• [Aim of the exercise] Return exactly the run of lines that begins at the line containing "Minimize the Steam password change window" and ends at the last line of the material below; pictures stay out.

Segment Open

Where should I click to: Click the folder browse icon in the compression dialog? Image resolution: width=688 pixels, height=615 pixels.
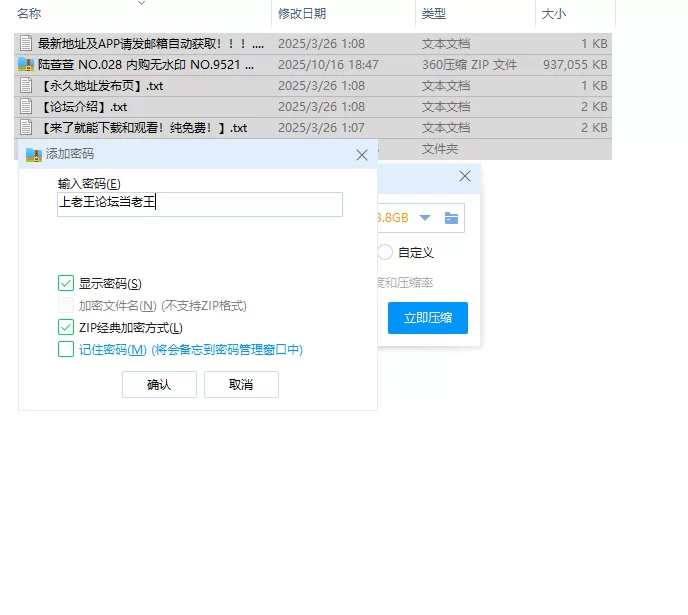(451, 218)
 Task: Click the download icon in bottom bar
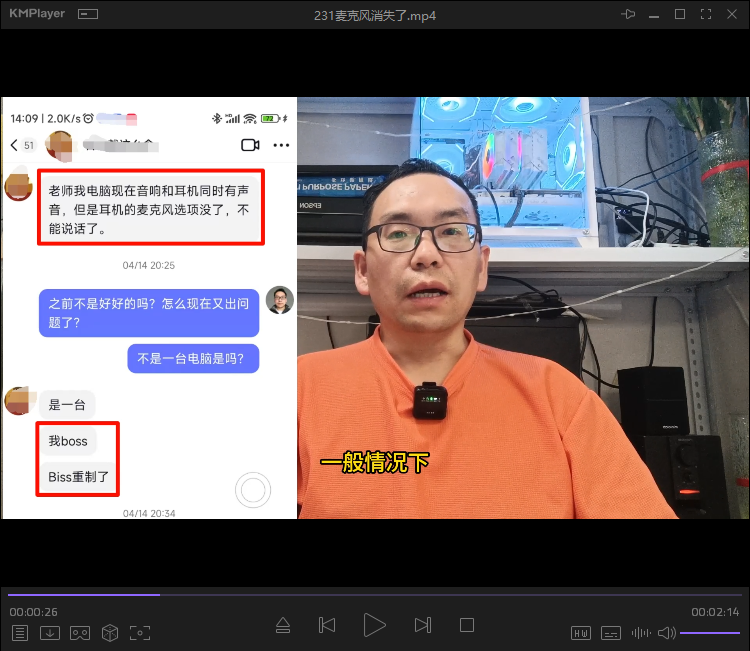[50, 633]
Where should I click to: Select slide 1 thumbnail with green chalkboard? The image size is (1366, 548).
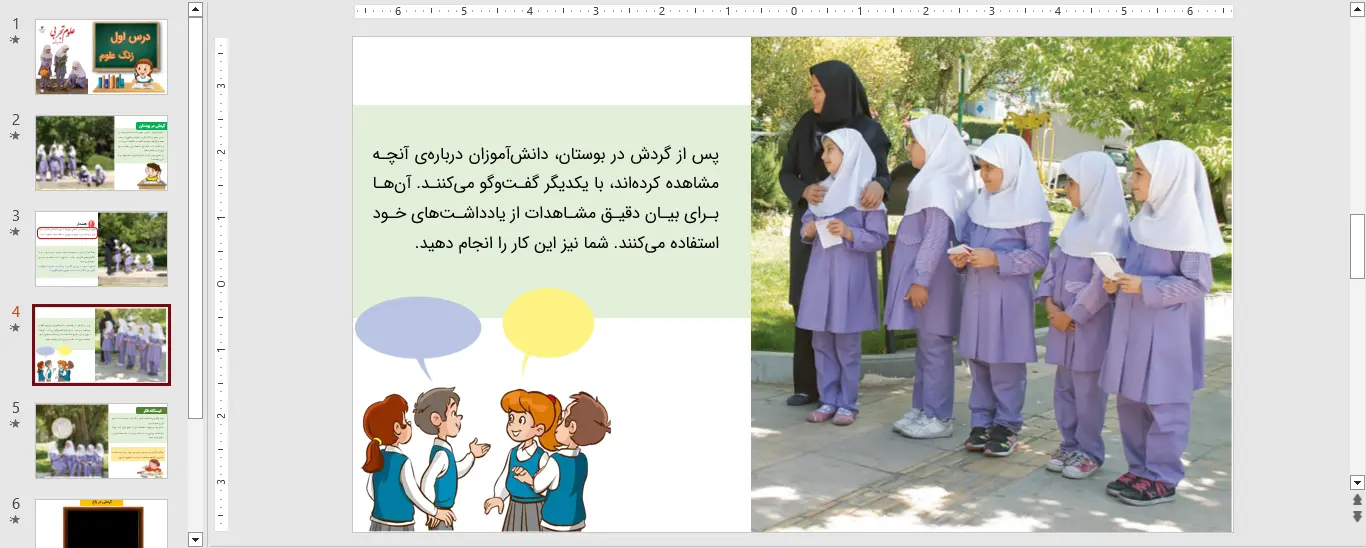coord(102,57)
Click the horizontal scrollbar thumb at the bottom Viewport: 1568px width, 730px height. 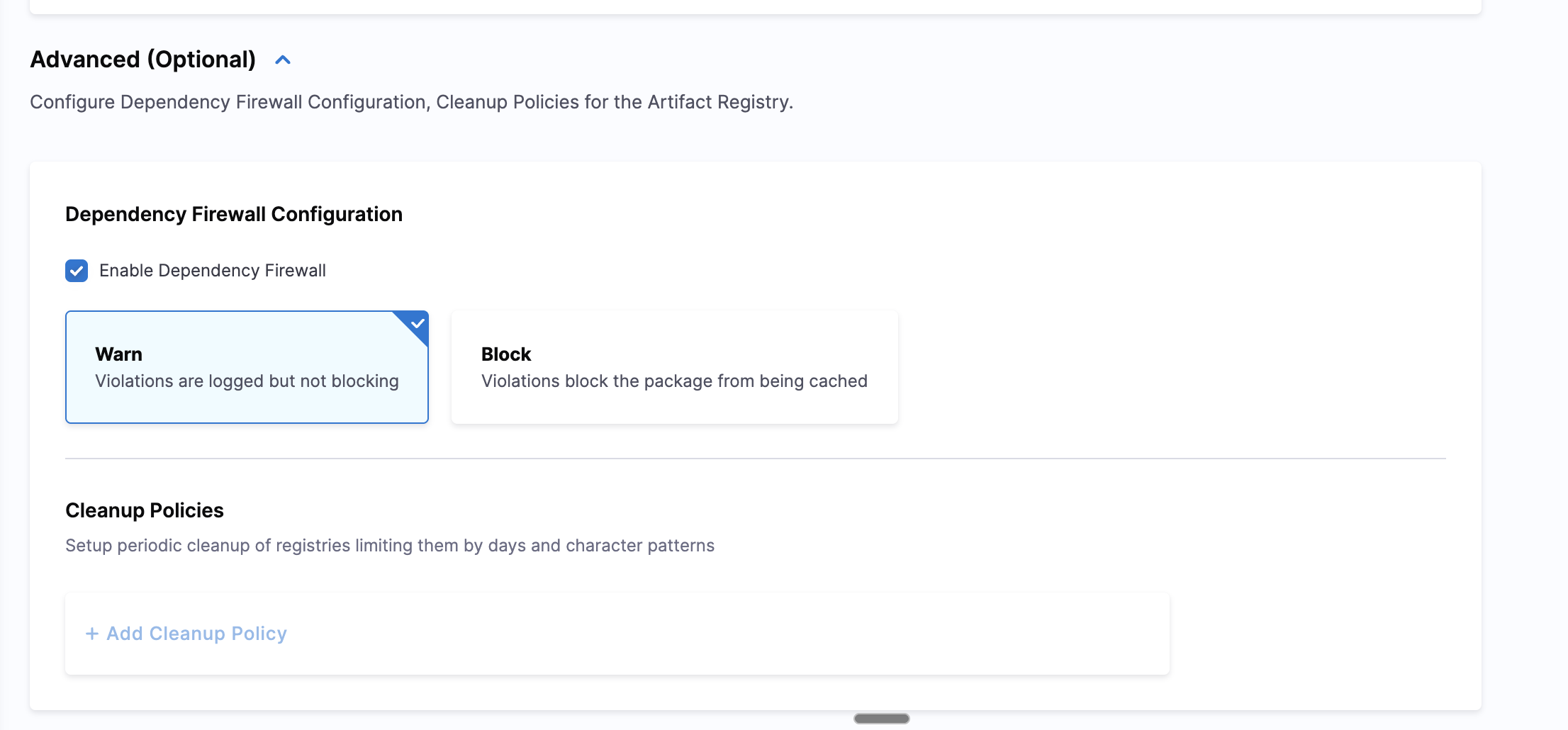click(881, 719)
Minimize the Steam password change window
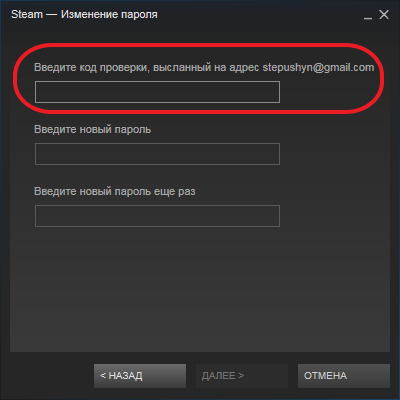Viewport: 400px width, 400px height. (x=368, y=15)
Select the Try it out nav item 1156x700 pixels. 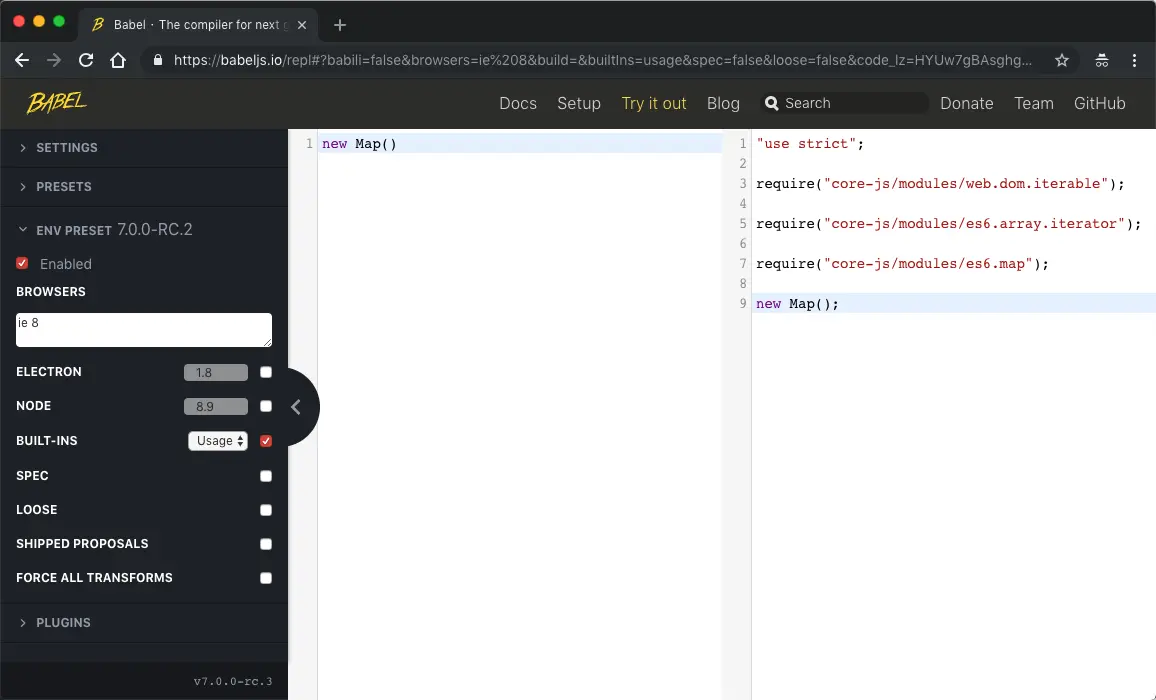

Segment Closed

• [Answer section]
Minimize the Steam password change window
Viewport: 400px width, 400px height. (x=368, y=15)
Select the Try it out nav item 1156x700 pixels. 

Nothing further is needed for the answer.